Cronaca In città

Mercato all’ingrosso: il trasferimento “appeso” alla vendita della sede attuale

L'assessore al commercio Laura Bianchi ammette: «L'ipotesi di realizzazione della nuova sede in connessione con la costruzione della multisala è sfumata. Stiamo pensando ad un'altra collocazione sempre nell'area di Veveri, ma le risorse dovranno venire necessariamente dall'alienazione dell'area al Cavalcavia di San Martino»

Il Mercato Ortofrutticolo all’ingrosso (per gli addetti ai lavori M.O.I.) si sposta a Veveri. Forse.

È un quadro di sostanziale incertezza quello emerso giovedì pomeriggio nella riunione della quarta commissione del Consiglio Comunale di Novara, che è tornata ad occuparsi su richiesta di tutti i gruppi di opposizione che ne hanno richiesto la convocazione, di un problema annoso, quello delle condizioni della sede attuale della struttura mercatale al cavalcavia di San Martino, assolutamente inadeguata.
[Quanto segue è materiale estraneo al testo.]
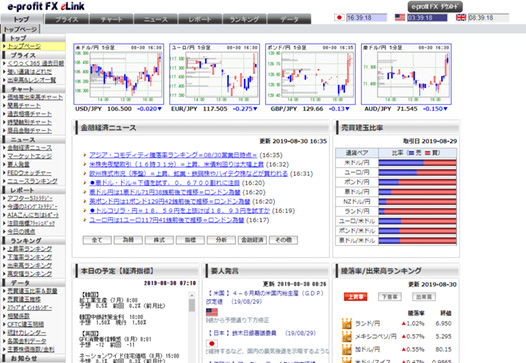Select the 上昇率 ranking toggle button

click(x=356, y=297)
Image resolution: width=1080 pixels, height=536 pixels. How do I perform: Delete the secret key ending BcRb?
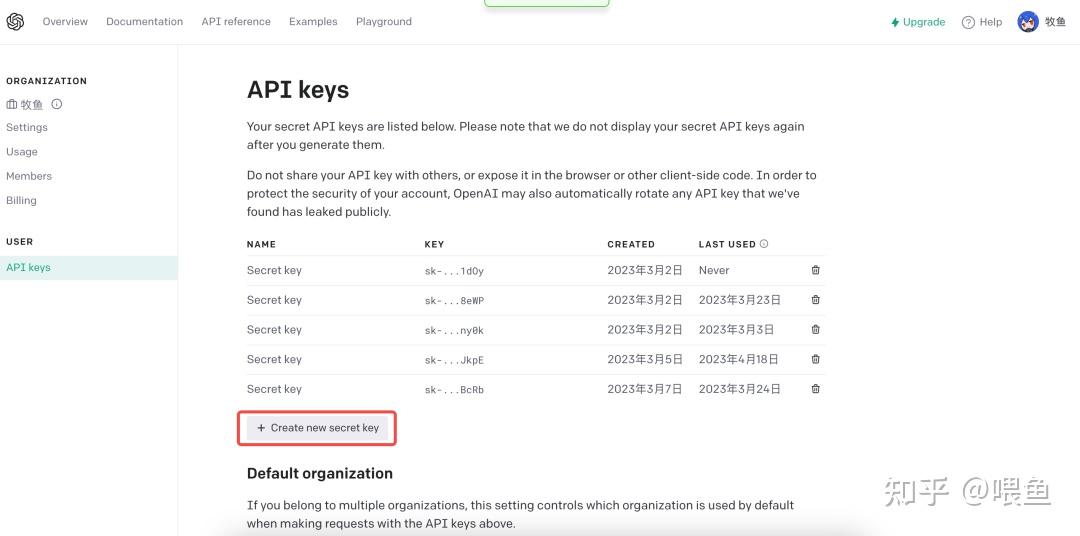pyautogui.click(x=815, y=389)
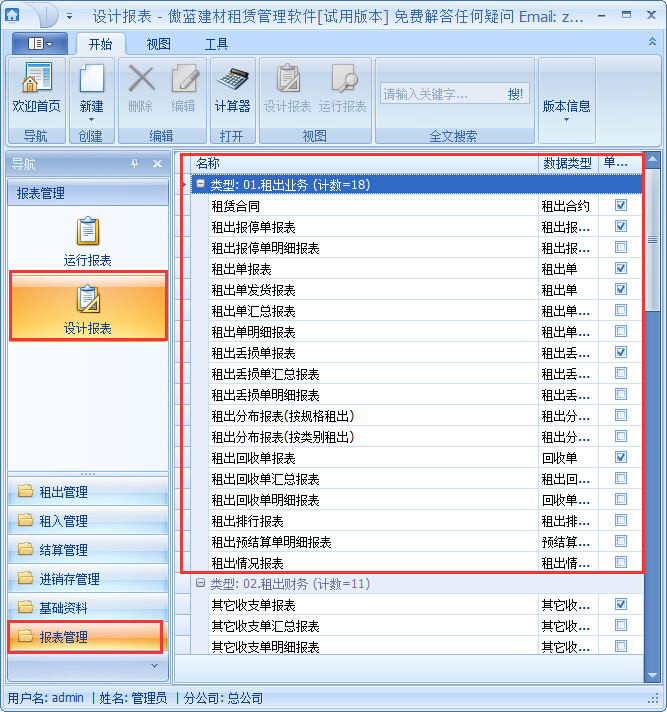
Task: Click the keyword search input field
Action: tap(438, 94)
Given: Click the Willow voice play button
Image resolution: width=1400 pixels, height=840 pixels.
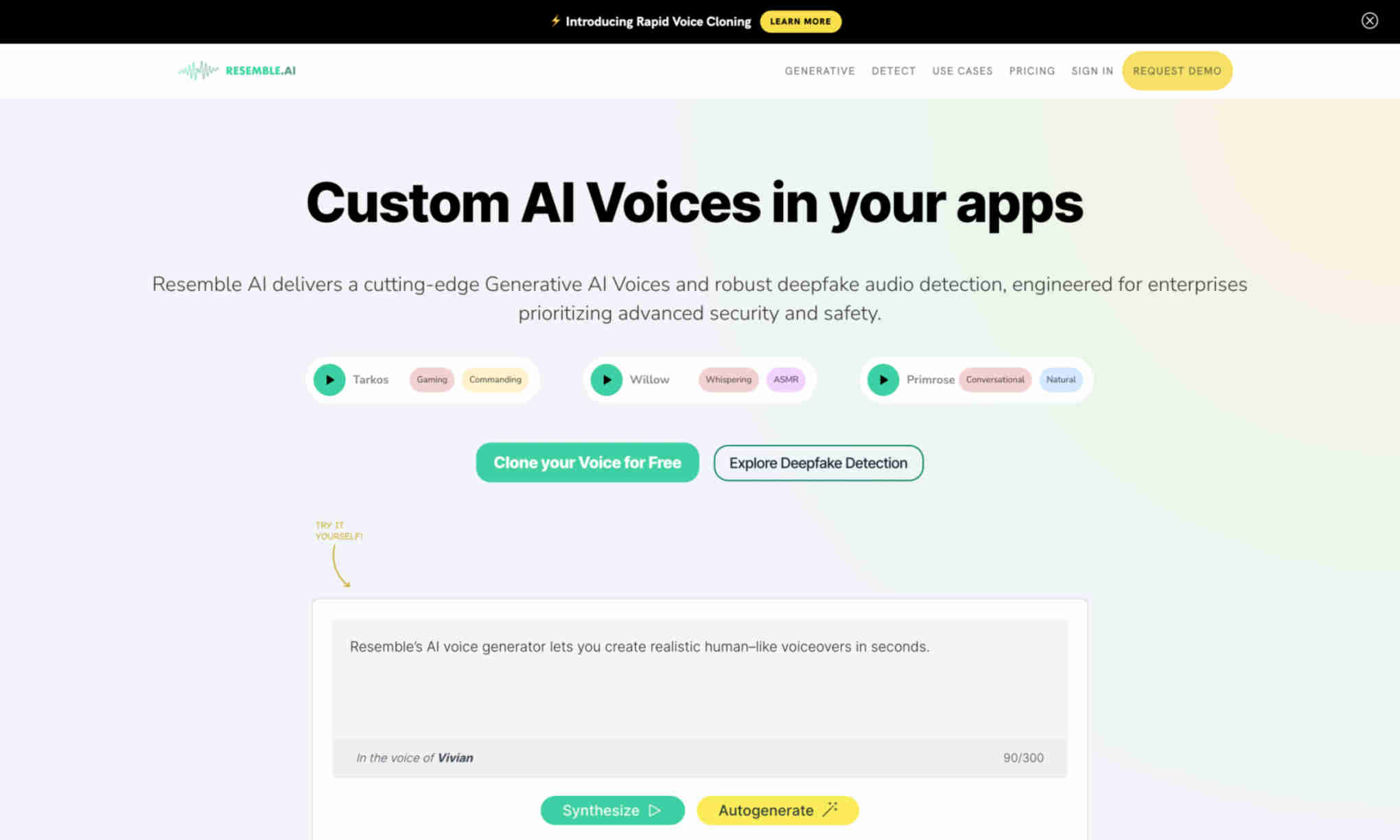Looking at the screenshot, I should 605,379.
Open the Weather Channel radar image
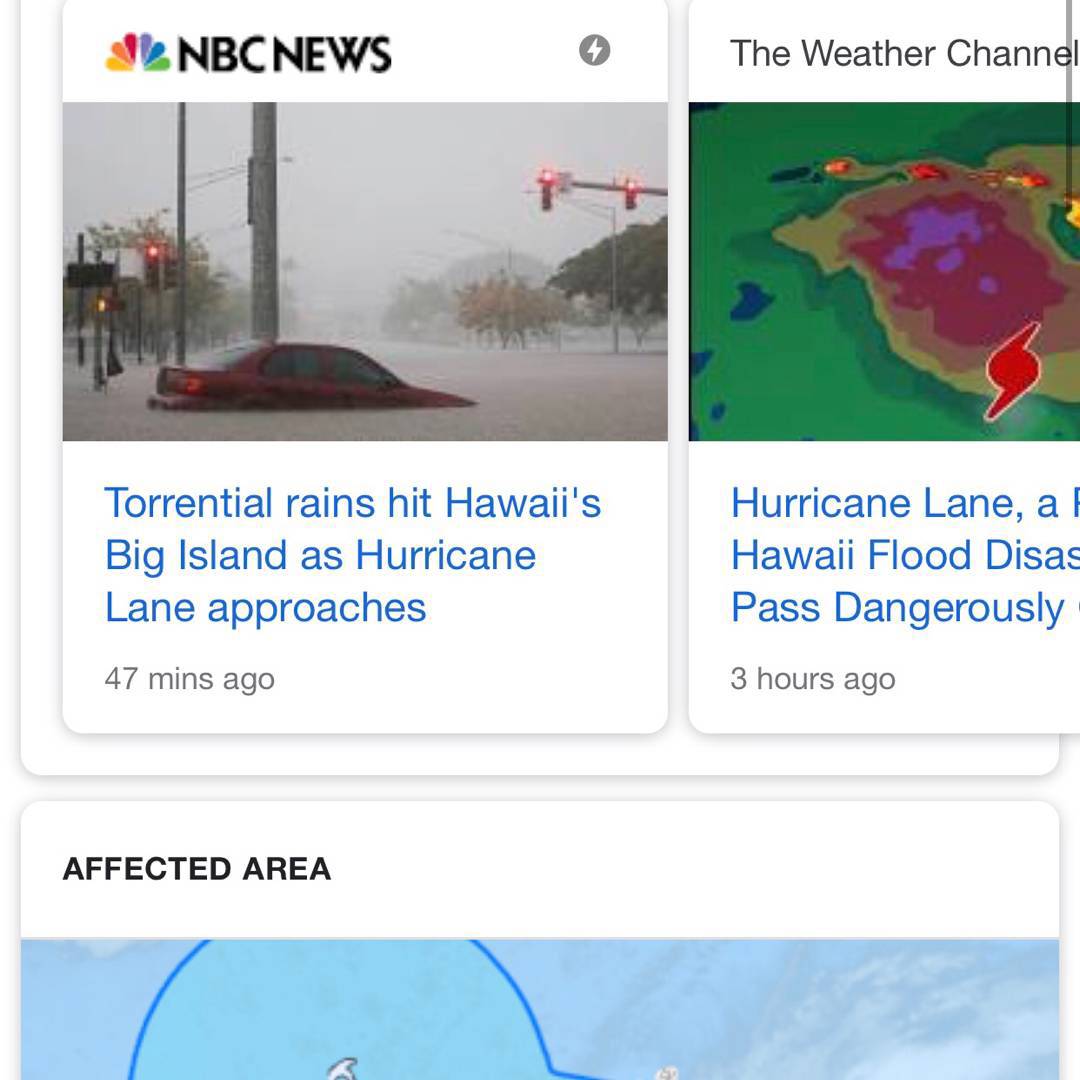 [x=884, y=271]
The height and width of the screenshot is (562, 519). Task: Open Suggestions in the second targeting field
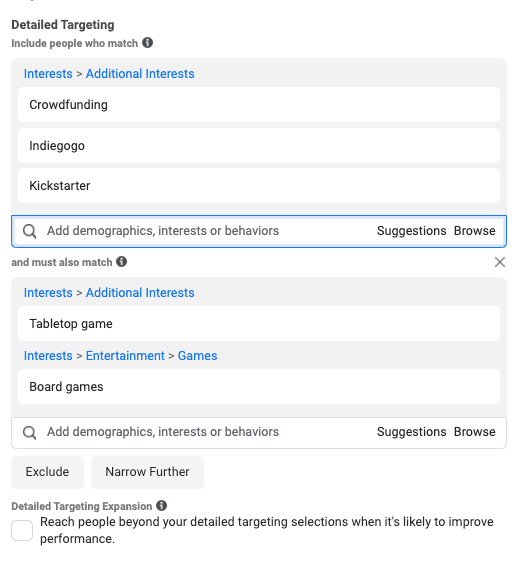click(x=411, y=432)
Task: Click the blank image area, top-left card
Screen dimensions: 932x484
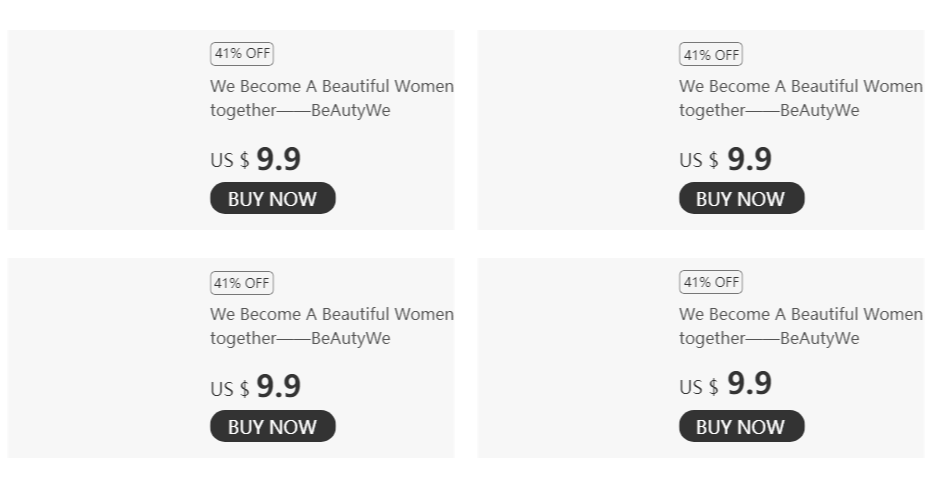Action: click(106, 130)
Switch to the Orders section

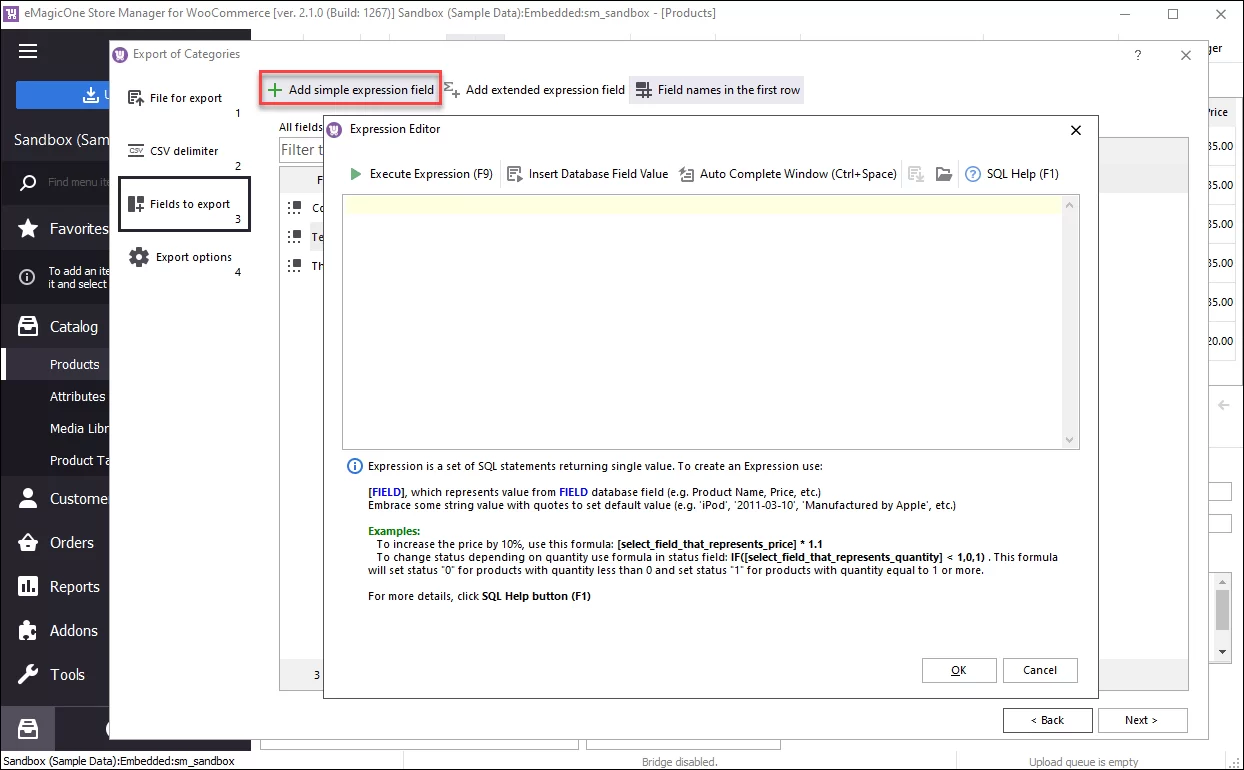(70, 542)
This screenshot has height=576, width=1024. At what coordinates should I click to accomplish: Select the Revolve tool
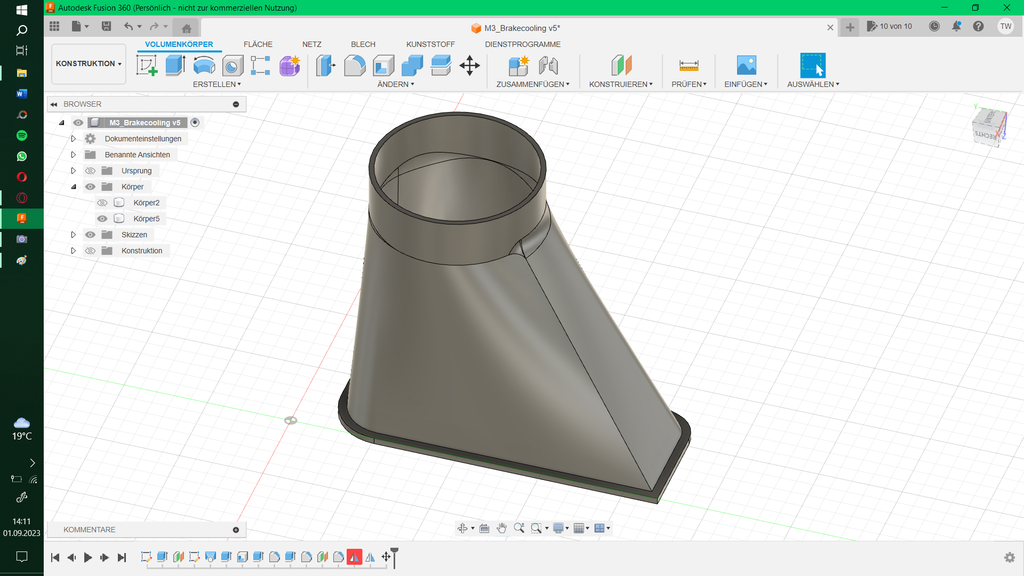pyautogui.click(x=204, y=66)
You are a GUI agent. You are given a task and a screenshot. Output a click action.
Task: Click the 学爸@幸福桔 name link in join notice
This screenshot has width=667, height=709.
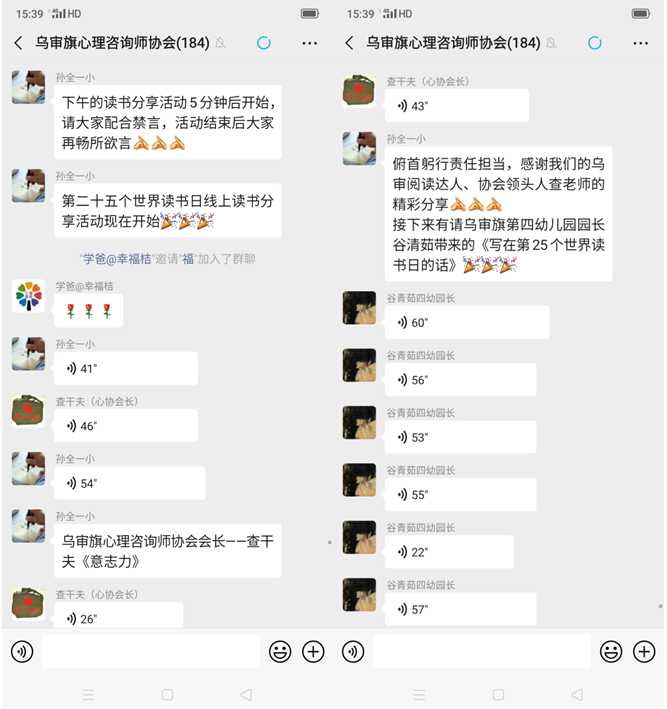coord(117,259)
Una situazione a cui l’amministrazione pensa di porre rimedio trasferendo altrove gli operatori, cinque quelli rimasti nella sede al Cavalcavia di San Martino: la nuova location, come il sindaco Alessandro Canelli ha più volte pubblicamente affermato e ribadito anche con dichiarazioni ai giornali locali, sarebbe stata individuata nell’area del parco commerciale di Veveri. Una nuova edificazione che, nelle intenzioni, avrebbe dovuto essere collegata alla costruzione nella stessa area, di una multisala cinematografica.

«Una ipotesi – ha ammesso in commissione l’assessore al commercio Laura BIanchi – che è sfumata per le difficoltà legislative anche ancora sussistono per la multisala. Stiamo quindi pensando ad una diversa collocazione, sempre nell’area di Veveri».

 

L’ipotesi del trasferimento trova in linea generale d’accordo anche gli esponenti dell’opposizione, «anche perchè – ha sottolineato Sara Paladini, già assessore al commercio  – nella passata legislatura abbiamo lavorato esattamente in questa direzione. Posso dire di assere lieta del fatto che chi oggi governa il Comune, e che allora aveva fortemente osteggiato la nostra proposta, oggi abbia cambiato idea».

Secondo l’assessore Bianchi le risorse per la realizzazione del nuovo mercato dovrebbero venire alla vendita dell’attuale sede. Un percorso che per la verità è apparso a molti consiglieri (compresi, off records, anche diversi esponenti della maggioranza) non così lineare e semplice, considerate le eterne difficoltà nel dare corso ai progetti di alienazione degli immobili comunali.

Paladini ha però chiesto un ulteriore approfondimento della questione, «anche perchè – ha spiegato – nessuno ha mai visto il piano particolareggiato che dovrebbe regolare gli aspetti urbanistici del nuovo insediamento a Veveri. E soprattutto non è chiaro il percorso che si intende seguire per garantire i necessari finanziamenti, visto che l’assessore Bianchi parla della vendita dell’attuale sede che però non è neppure inserita nel piano delle alienazioni».

Una conclusione che, nonostante qualche scaramuccia dialettica – è stata sostanzialmente condivisa. Sul destino del M.O.I: bisogna ancora vederci chiaro.